Cohousing is a Danish concept that came to the United States in the late 1980’s and is quickly gaining momentum across the country. Members own individual homes and maintain their privacy and autonomy while sharing meals, activities, facilities and, most important, a community spirit.
Pioneer Valley Cohousing began in 1989 with an ad in a local newspaper seeking families and individuals interested in building such a community. In the summer of 1994, after five years of planning and building, our 84 members moved into their homes.
Demographics (numbers are approximate, as we change)
Number of adults: 70
Number of children: 15
Number of renters: 20
Parcel size: 22 acres
Number of Homes: 32
Unit sizes: 616 to 1600 square feet
Homes are clustered on about six acres of the site and oriented around a pedestrian walkway. Standard designs were developed, but all units were customized, to some extent. There are eight detached homes, nine duplexes, and two triplexes.

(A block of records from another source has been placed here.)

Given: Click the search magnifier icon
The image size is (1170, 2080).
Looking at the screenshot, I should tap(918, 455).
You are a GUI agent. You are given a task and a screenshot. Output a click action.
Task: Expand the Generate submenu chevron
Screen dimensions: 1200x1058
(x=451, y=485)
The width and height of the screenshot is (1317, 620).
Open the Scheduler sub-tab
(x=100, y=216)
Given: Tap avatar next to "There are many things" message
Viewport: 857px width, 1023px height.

The 4500-square-foot common house includes a kitchen, dining room, living room, small meeting room, library, children’s room, and two guest rooms. There is also a large, finished basement with a laundry room, sauna, games room, a meeting/meditation space, a food pantry, exercise room, root cellar, and take-it-or-leave-it room.
Four member households financed a home office building across the green from the common house. Community members built a 1600-square-foot annex, with space for crafts, woodworking, bike and car repair and equipment storage for community use.
Governance and Decision Making
The community’s Governance structure and consent decision making process are adaptations of a form of governance known as Dynamic Governance/Sociocracy. (For more information, Google the term “sociocracy” or ask any member of the community to direct you to those who have been trained in that approach).
Get ‘er Done
Cohousing is typically member managed. Pioneer Valley Cohousing is no exception to this. In fact, we take care of just about all our community maintenance except regular trash pickup, roofing and other major construction. The community has even purchased a truck for the primary purpose of snow plowing driveways and parking lots.
To accomplish the work of our community and build personal relationships, we have evolved a decision making and work management structure based on Dynamic Governance/Sociocracy that includes work groups known as “Circles.” Community members join Circles based on their preferences and community needs. These Circles set policy and outline plans, in addition to doing regular work, maintenance and special projects. The work includes cooking, cleaning, gardening, building repairs, snow plowing, bookkeeping, organizing play and social activities, and much more!
Many large or seasonal projects get done on several scheduled “work days” throughout the year when members work part or all of a day, with childcare and meals provided.
Meals are prepared and served by community members every Monday and Wednesday evening. Planning, preparation and clean-up are all done by the members. There is an occasional Sunday Brunch, pot-luck, or special meal arranged.
Half to three-quarters of our members dine at meals regularly, and there are frequent guests. Often, meals are planned around the produce from our organic garden.
We put special effort into meeting a diverse set of needs around meals, including options for vegetarian, non-dairy and gluten-free dishes at most meals.
Membership (Some people are in more than one category.)
Member households are families and individuals who own and/or live in their units permanently.
People on the waiting list have completed the requirements for membership and are waiting to buy houses as they become available.
Associates/Renter associates are active in community life and contribute work, support and a regular fee to the community but do not own a house here.
Renters are temporary residents, living in the homes of member households. Most renters participate to some degree in community life.